Saturday, 14 July 2012

Grudging Praise

Following on from my objections to Starbuck's turning up in Vienna, I suppose I should admit that they do do some things well. I only realised this clearly the other day when I was at Luton Airport, standing in a corridor between WH Smith's and Starbuck's (yes, I know they don't use the apostrophe, but they ought to) waiting for my flight to Budapest to open for check-in.

In WH Smith everything was a bit grubby. The ceiling was a series of plastic perforated chequerboards, into which lights and fire-sprays had been recessed. Every now and again one of the chequerboards would be replaced with a square containing four fluorescent tubes, inadequately disguised by pierced metal covers, and in a couple of places a space had been carved out to accommodate a large beige plastic air-conditioner. These machines were grimy and had patchy stains like the burns you sometimes see in formica in cheap hotels, where some former occupant has put down a cigarette and forgotten about it. In one place, any kind of cover was missing, and you could look up into a dark cavity full of blackened piping. Most sinister of all, at intervals across the ceiling, almost unnoticeable unless you really paid attention, were the glossy inverted domes of CCTV cameras.

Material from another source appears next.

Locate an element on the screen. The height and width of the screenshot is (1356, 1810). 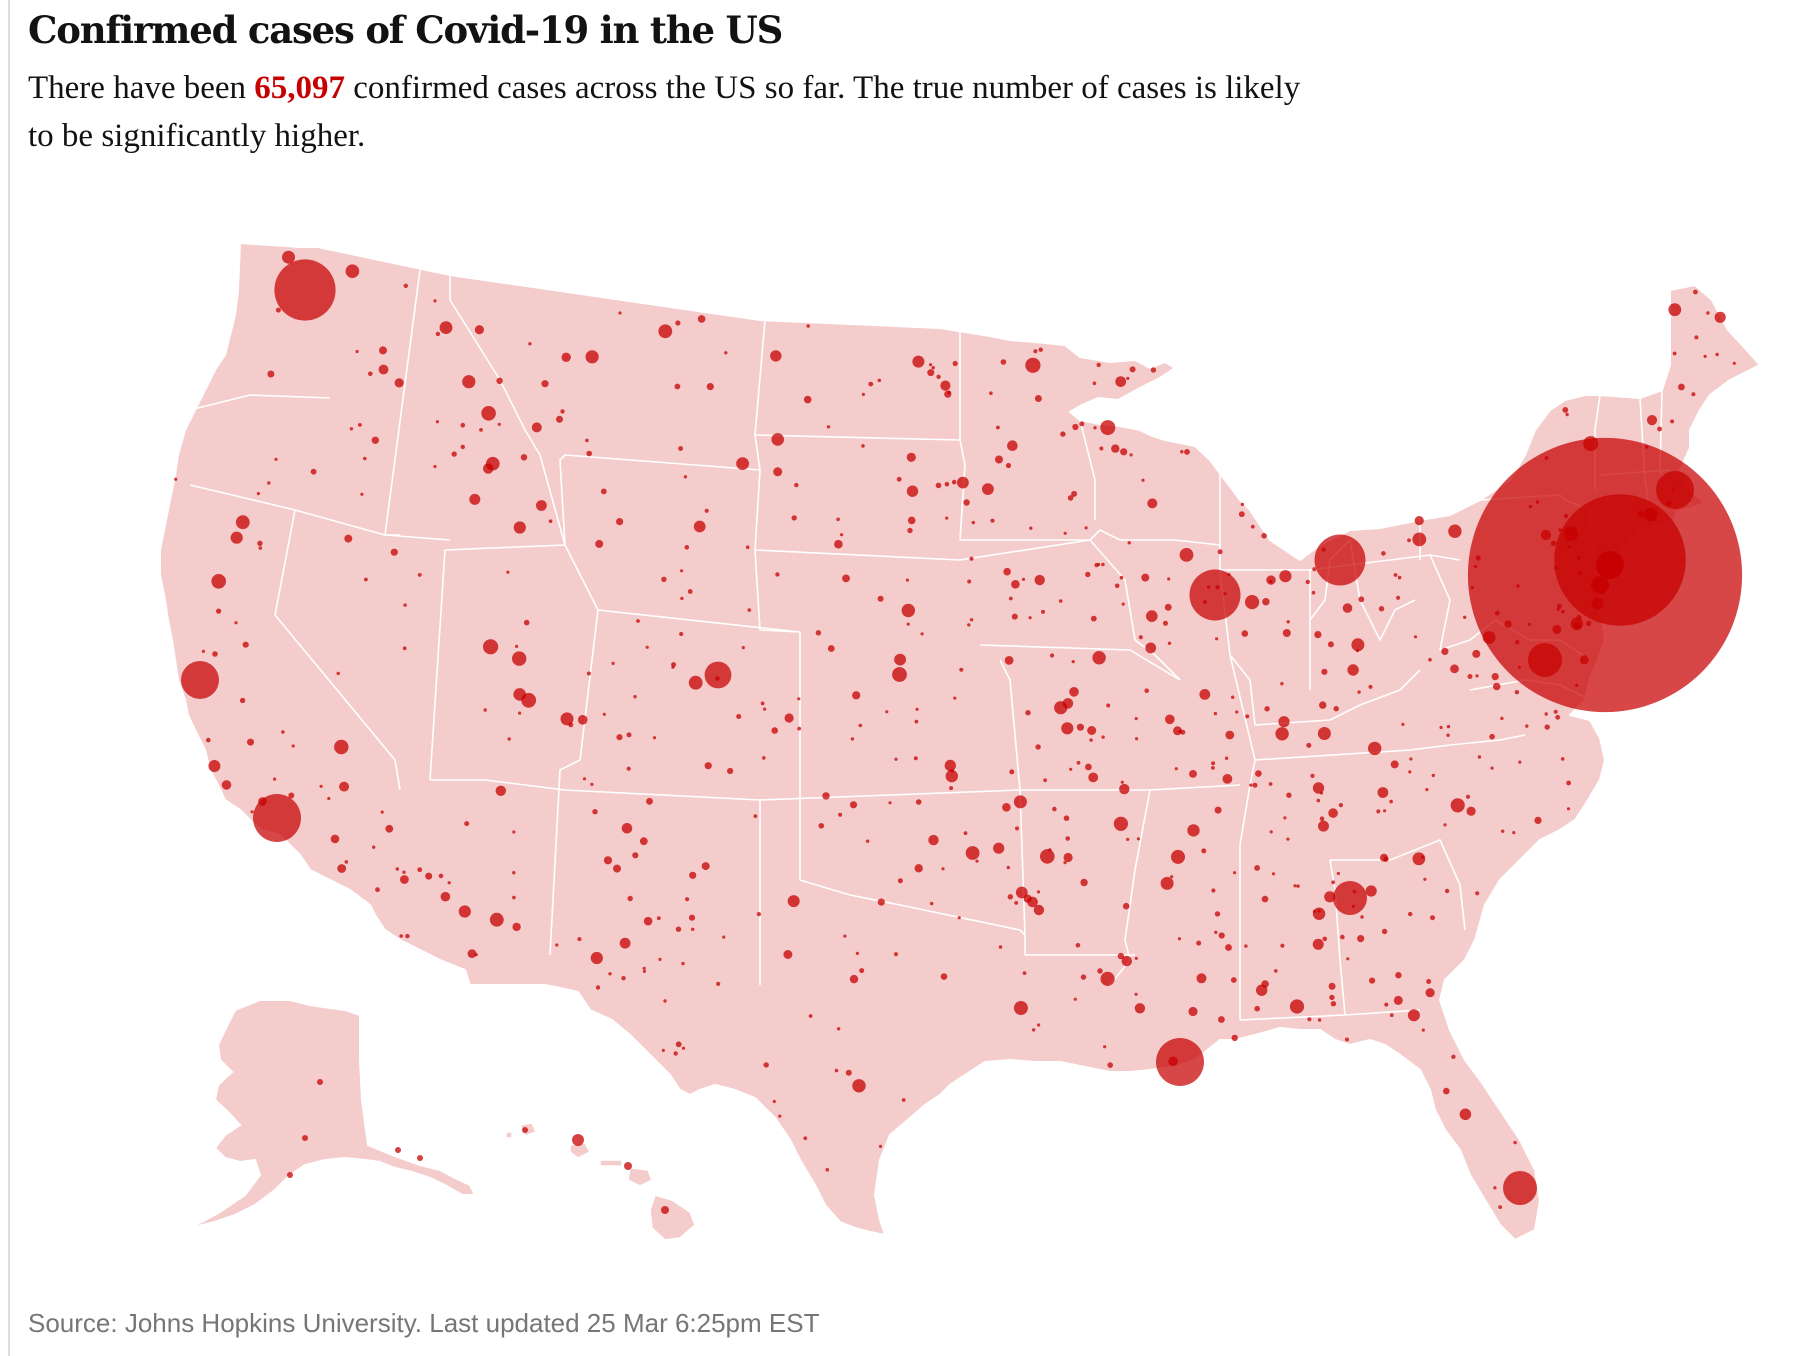
hawaii-molokai is located at coordinates (611, 1163).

Arranged along the top of the walls, at the point where they met the ceiling, were metal-framed plastic panels announcing on a dull blue background that WH Smith is No.1 for magazines. Beneath these were ranks and ranks of metal shelving, filled with books, magazines and sweets, set out without any discernible effort to produce an attractive impression rather than just shoving the goods within reach of the public. The floor was covered in murky grey-green linoleum tiles, which had become splotched over time with unidentifiable, but seemingly indelible, black, slightly rubbery-looking splatters.

The whole scene was pretty uninviting and so I was surprised when a group of Poles elbowed me out of the way in their eagerness to empty the container I was standing beside. It contained fridge magnets of telephone booths and post boxes, both of a design too pretty to be considered practical for current manufacture, and of the lamented Routemaster bus.

Having been displaced by the Poles, I went across to the Starbuck's opposite. Their ceiling was uniform, a system of clean steel mesh, their flooring was wood, intercut with dark ceramic tiles that looked a bit like stone. Their tables were wooden, their chairs were wood or padded leather - or leather-lookalike - designed to look like something in a comfortable club. There were wooden bookshelves with products arranged attractively on them, as if they were on a dresser in someone's cottage kitchen - and near them wicker baskets, not plastic tubs, piled with more goods. Over the (wooden) counter lamps with metal bowl-shaped shades shed a warm light on customers.

Where WH Smith's interior was semi-industrial, the whole design of this place was intended to make you feel that you were not in an airport but a domestic interior. The use of wood and wicker, instead of metal and plastic, was beguiling in such surroundings. I had to take my hat off to the people behind the whole enterprise. They had got the outward look of the place so right. Given the effort they'd put into the exterior features of their business, though, I found it even more baffling that they hadn't addressed the central thing they do with a similar level of concentration. Their coffee is, quite frankly, disgusting and no amount of interior design can change that fact.